> **Problems to solve**
- A) In the supply chain text, which three things does the post say are presenting challenges and opportunities for organizations?
- B) From the supply chain text, extract the passage starting with "Geopolitical instability is" and going on through "of world trading?".

> **Extracted text**

====================

Yet the biggest challenges that the supply chain has been focusing on are the same big challenges that the business has been focusing on, which is getting involved in the day-to-day activities of looking at customer expectations. The supply chain is not addressing any of the real risks that you would expect to see in an organisation.

But what should the supply chain be focusing on? In a recent post, I talked about the talent shortage risk. In this post, I take a look at how macroeconomics, the changing retail environment and advances in technology are presenting challenges - and opportunities - for organisations.

Macroeconomics

Geopolitical instability is currently a hot topic for the supply chain. Brexit means potential trade barriers with some of our biggest markets. The reality is that a lot of organisations trade with the EU. Will they go through the time, effort and investment of trying to trade with Australia or Asia? Is it even possible to make up the market loss from Europe with rest of world trading?

====================

> **Recorded data**
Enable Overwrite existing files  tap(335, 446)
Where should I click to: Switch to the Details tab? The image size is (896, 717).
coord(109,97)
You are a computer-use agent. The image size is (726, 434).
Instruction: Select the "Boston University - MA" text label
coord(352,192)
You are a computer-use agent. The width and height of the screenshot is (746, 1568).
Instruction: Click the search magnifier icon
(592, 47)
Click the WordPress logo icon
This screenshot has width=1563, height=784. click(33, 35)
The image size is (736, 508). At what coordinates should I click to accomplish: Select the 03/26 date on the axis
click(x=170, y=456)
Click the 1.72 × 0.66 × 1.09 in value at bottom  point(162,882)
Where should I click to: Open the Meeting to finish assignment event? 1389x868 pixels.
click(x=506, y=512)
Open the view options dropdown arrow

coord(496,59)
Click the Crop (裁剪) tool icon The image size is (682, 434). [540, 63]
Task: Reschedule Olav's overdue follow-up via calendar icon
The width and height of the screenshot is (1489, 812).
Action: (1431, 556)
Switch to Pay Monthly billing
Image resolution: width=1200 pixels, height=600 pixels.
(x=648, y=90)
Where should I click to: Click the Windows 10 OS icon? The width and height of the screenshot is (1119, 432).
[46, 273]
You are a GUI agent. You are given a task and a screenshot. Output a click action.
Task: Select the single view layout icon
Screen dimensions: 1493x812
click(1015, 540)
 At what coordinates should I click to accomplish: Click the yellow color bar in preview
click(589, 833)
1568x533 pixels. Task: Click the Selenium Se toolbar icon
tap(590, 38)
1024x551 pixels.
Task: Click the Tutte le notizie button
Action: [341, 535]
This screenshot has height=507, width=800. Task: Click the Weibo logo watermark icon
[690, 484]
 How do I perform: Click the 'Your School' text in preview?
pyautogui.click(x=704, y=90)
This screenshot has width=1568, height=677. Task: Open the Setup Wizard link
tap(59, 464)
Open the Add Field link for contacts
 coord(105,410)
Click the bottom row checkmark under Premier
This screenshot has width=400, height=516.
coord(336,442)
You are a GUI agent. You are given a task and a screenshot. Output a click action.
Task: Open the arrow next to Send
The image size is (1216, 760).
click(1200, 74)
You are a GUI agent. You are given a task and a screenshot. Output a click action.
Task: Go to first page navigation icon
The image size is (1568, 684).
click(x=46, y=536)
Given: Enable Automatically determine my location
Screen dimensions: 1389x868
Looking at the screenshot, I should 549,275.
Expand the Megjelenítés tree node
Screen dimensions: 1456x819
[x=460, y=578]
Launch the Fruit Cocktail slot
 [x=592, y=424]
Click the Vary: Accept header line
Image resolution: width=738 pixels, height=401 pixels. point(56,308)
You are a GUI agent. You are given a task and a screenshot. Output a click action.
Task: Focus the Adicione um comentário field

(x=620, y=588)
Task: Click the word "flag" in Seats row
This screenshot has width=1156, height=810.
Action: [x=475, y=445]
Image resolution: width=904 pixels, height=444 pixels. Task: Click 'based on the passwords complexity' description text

====================

> **Responses to the exercise**
- A) Macroeconomics, the changing retail environment and advances in technology.

- B)
Geopolitical instability is currently a hot topic for the supply chain. Brexit means potential trade barriers with some of our biggest markets. The reality is that a lot of organisations trade with the EU. Will they go through the time, effort and investment of trying to trade with Australia or Asia? Is it even possible to make up the market loss from Europe with rest of world trading?